Problem to solve
Copy the records below exactly, but leave out any picture they contain.

Records provided
────
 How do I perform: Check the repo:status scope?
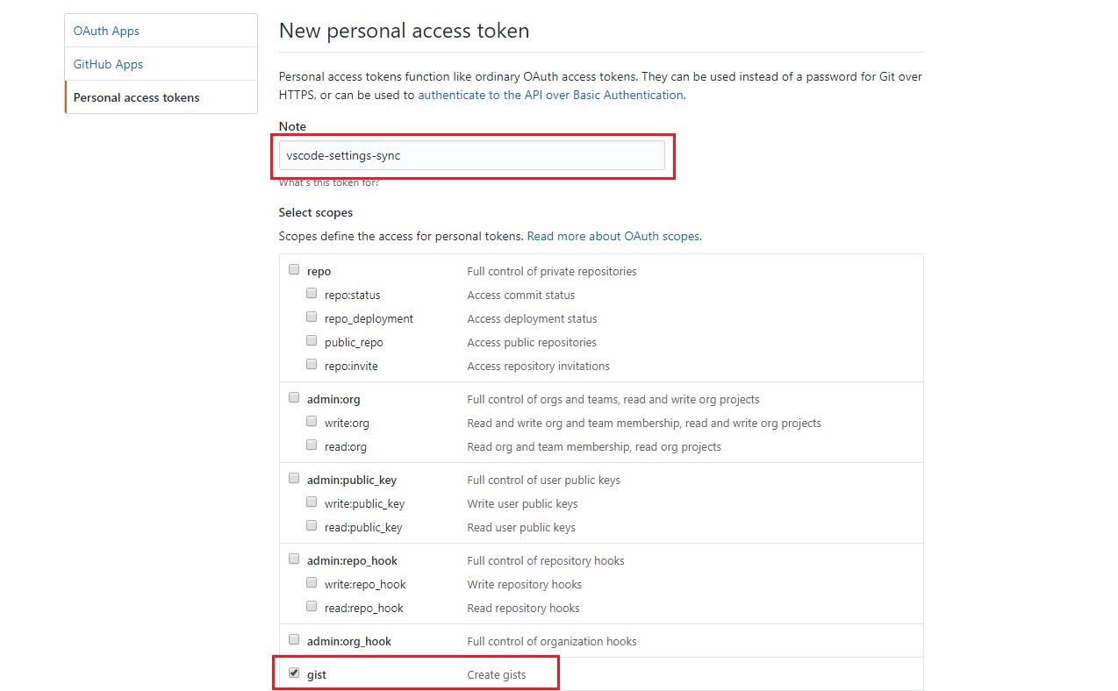(x=312, y=294)
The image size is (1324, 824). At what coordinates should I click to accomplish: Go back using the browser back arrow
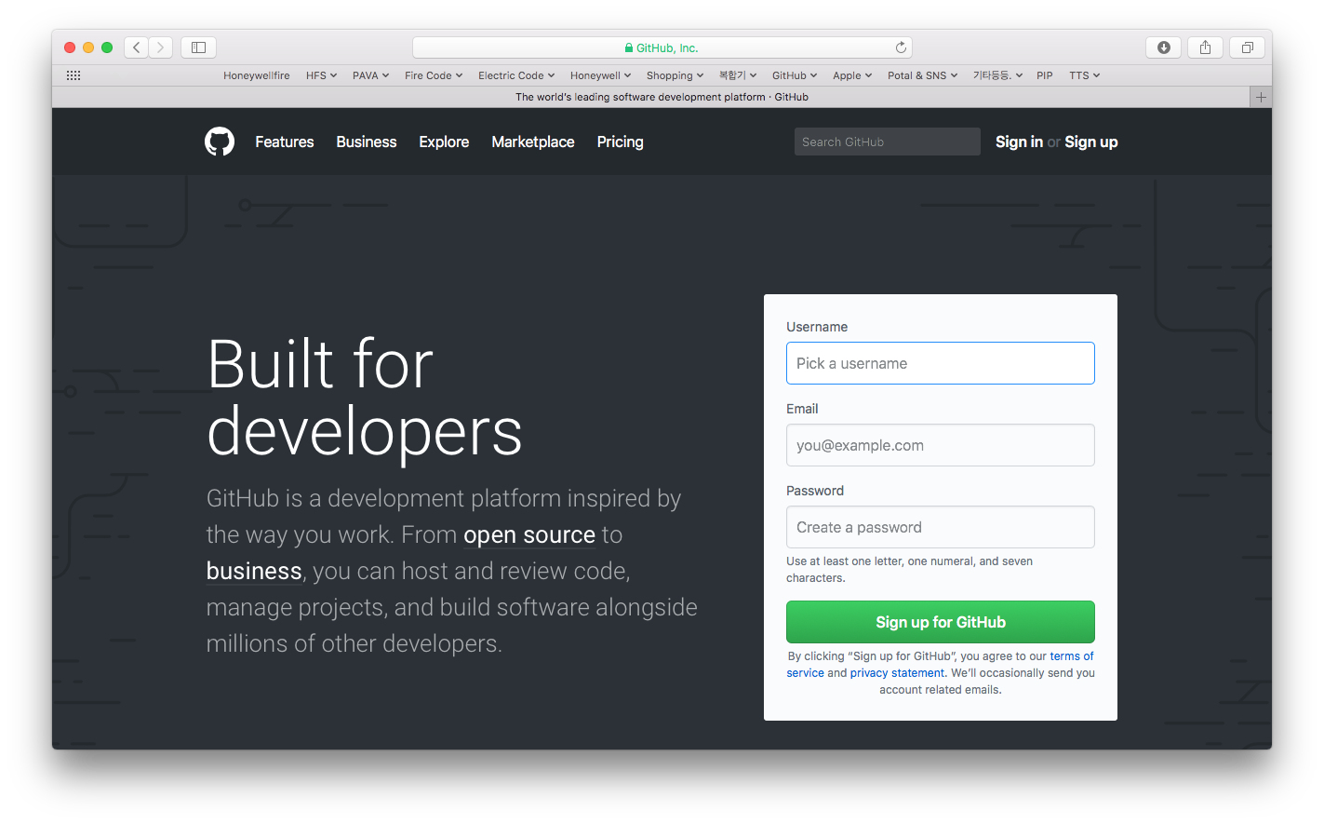pos(136,47)
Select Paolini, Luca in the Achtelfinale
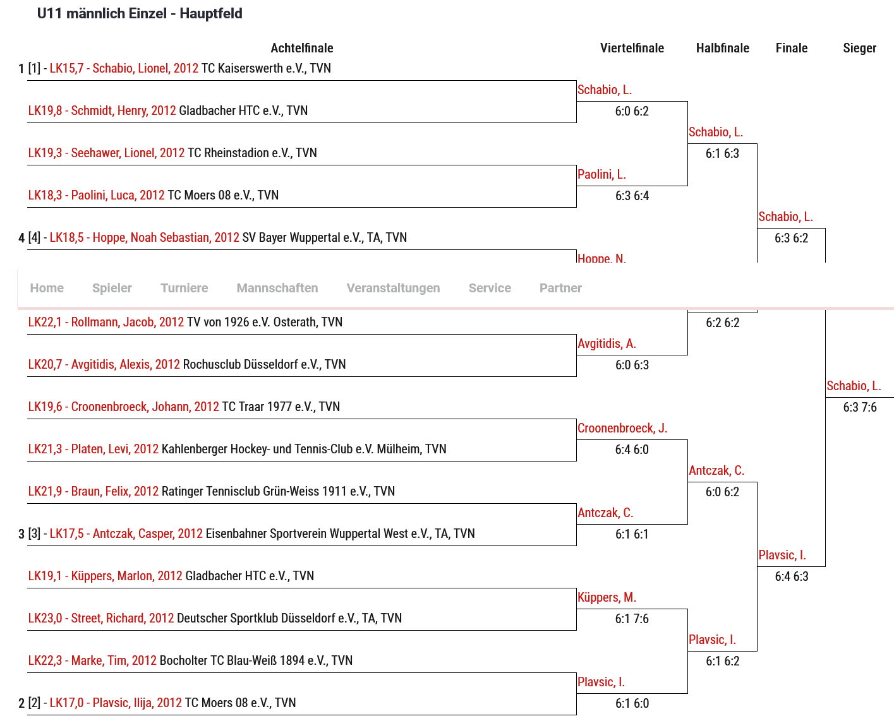 pyautogui.click(x=96, y=195)
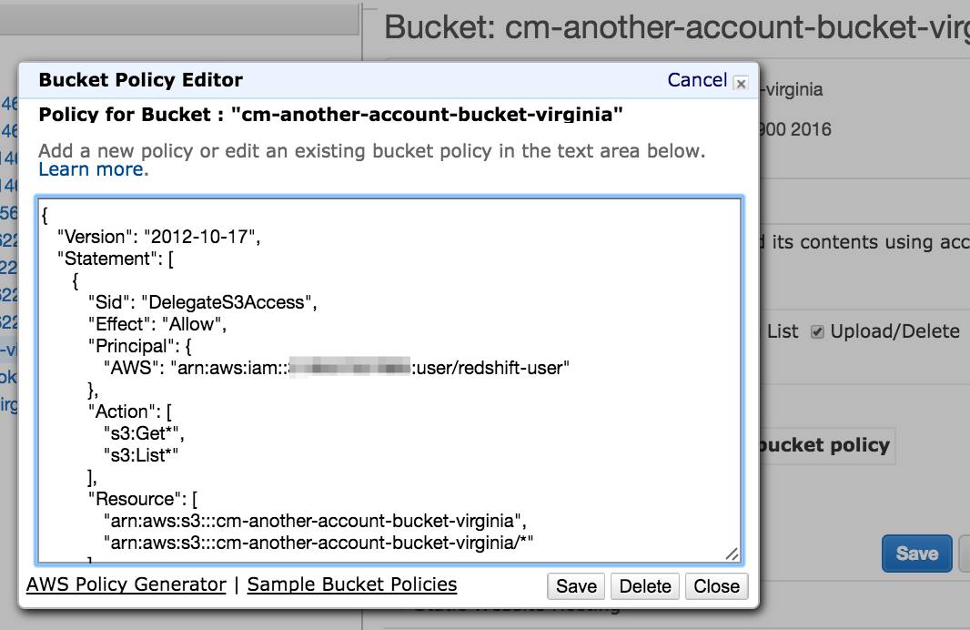Open Sample Bucket Policies
This screenshot has height=630, width=970.
point(352,584)
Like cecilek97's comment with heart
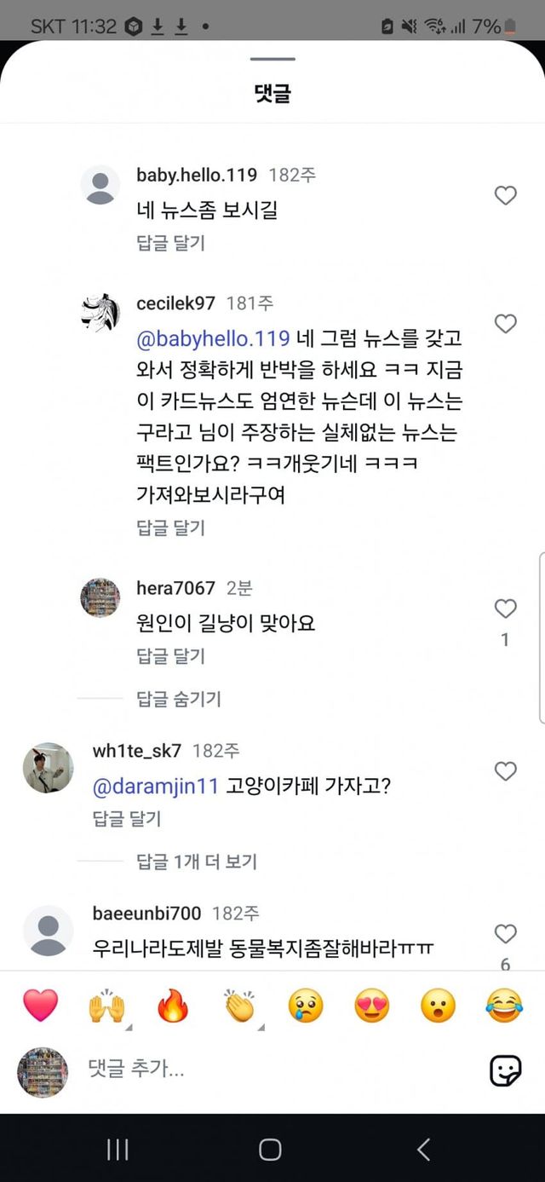 (506, 324)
────
Answer
 How do I perform: Check the repo:status scope?
(x=312, y=294)
The image size is (1324, 824). At what coordinates should I click to accomplish: Go back using the browser back arrow
pos(136,47)
Select Paolini, Luca in the Achtelfinale
 pyautogui.click(x=96, y=195)
Open Sample Bucket Policies
This screenshot has height=630, width=970.
point(352,584)
Like cecilek97's comment with heart
 (506, 324)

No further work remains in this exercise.